For 2007, the Rangers hoarded draft picks. They let Gary Matthews Jr. go and got two picks from the Angels. They let Lee go and got two picks from the Houston Astros. With their five first-round picks that year, the Rangers selected four pitchers.
They signed Eric Gagne and Kenny Lofton to one-year contracts, then traded them in July for prospects -- Gagne to the Boston Red Sox for David Murphy, now a starting outfielder, and Lofton to the Cleveland Indians for top catching hopeful Max Ramirez.
And, in what might turn out to be the best trade of the decade, they bid farewell to Mark Teixeira. Hicks first offered him $140 million, Boras said no, and the Rangers traded their best player to the Atlanta Braves, 15 months before he would become a free agent.
Teixeira got $180 million from the New York Yankees, so he won. But so did the Rangers, with this return: Elvis Andrus, now their shortstop; Jarrod Saltalamacchia, now their catcher; Matt Harrison, now in their starting rotation; and Neftali Feliz, just converted to a reliever at triple A in the hope he might provide the late-season bullpen boost that Francisco Rodriguez did for the Angels in 2002.

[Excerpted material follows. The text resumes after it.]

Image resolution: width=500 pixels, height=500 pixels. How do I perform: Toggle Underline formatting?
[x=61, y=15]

“You’re not going to find a better arm,” Daniels said of Feliz.
The rebuilding took some time, although not as much time as the Rangers thought. Even after Daniels traded for slugger Josh Hamilton last year, he hoped Texas could contend again in 2010.

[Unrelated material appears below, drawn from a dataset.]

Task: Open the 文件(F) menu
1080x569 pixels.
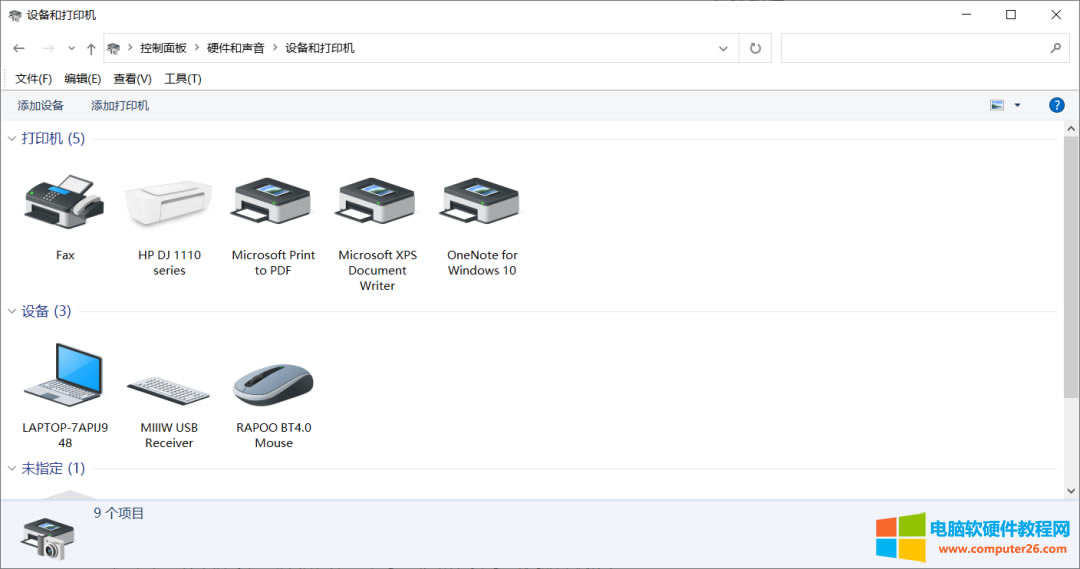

The attendance did fall, to 1.9 million last year, from 2.9 million a decade earlier. However, as Daniels learned -- and subsequently explained to Ryan -- the fans would support a long-term plan so long as management would explain what it was, and why it ought to work.
“We probably have a culture of fans, unlike most clubs, that are exceptionally in tune with our minor league teams and players,” Daniels said. “We almost get more backlash when we talk about trading our guys than otherwise.”
Ryan set about erasing the good-hit, no-pitch caricature of the Rangers. The Rangers posted a 5.37 earned-run average last season, worst in the major leagues. Their starters pitched the fewest innings of any rotation in the majors.
They used a club-record 30 pitchers, for the third time in five years. They put 15 pitchers on the disabled list, a number Ryan aimed to cut by about half.
Ryan recruited Mike Maddux, regarded as one of the best pitching coaches in baseball, from the Milwaukee Brewers. Then he and Maddux put the pitchers to work at two off-season mini-camps, on programs designed to carry them through the heat of a Texas summer.
More throwing. More running. More work on legs and abs in the weight room. No more getting tired just because it’s July, or because it’s 100 degrees outside, or especially because you hit 100 pitches.
Ryan understands that studies have shown injury risks can rise as pitchers work beyond 100 pitches. What he does not understand, he said, is how a general guideline evolved into orthodoxy.
“You can’t make a broad brushstroke and say that’s where everybody needs to be,” Ryan said. “Their workloads are different. Their bodies are different. That’s the way it had been approached, and that’s what we have to get back to.
“Let the pitching coach learn his pitchers and what their capabilities are.”
So far, so good. Millwood, on the disabled list four times in the last two years because of hamstring and groin injuries, leads the majors innings pitched. The Rangers have a 4.39 ERA, and their starters ranked third in the league in innings.
The Rangers have been here before. They had a winning record at the All-Star break in three of the last four years, but they finished with a losing record every time, in large part because their pitchers wilted.
“You don’t really know how people will handle it,” Ryan said, “but I suspect we’ll be in better shape than we were last year.
“We know we’re going into the toughest part of the year, with the heat like it is, and it is the second half of the season. That’s what separates a lot of people.”
Perhaps the Rangers will not separate themselves from the Angels this season, but woe to the pitcher who tells Ryan he can’t handle the summer.
The Rangers will be Texas tough, and that’s a start.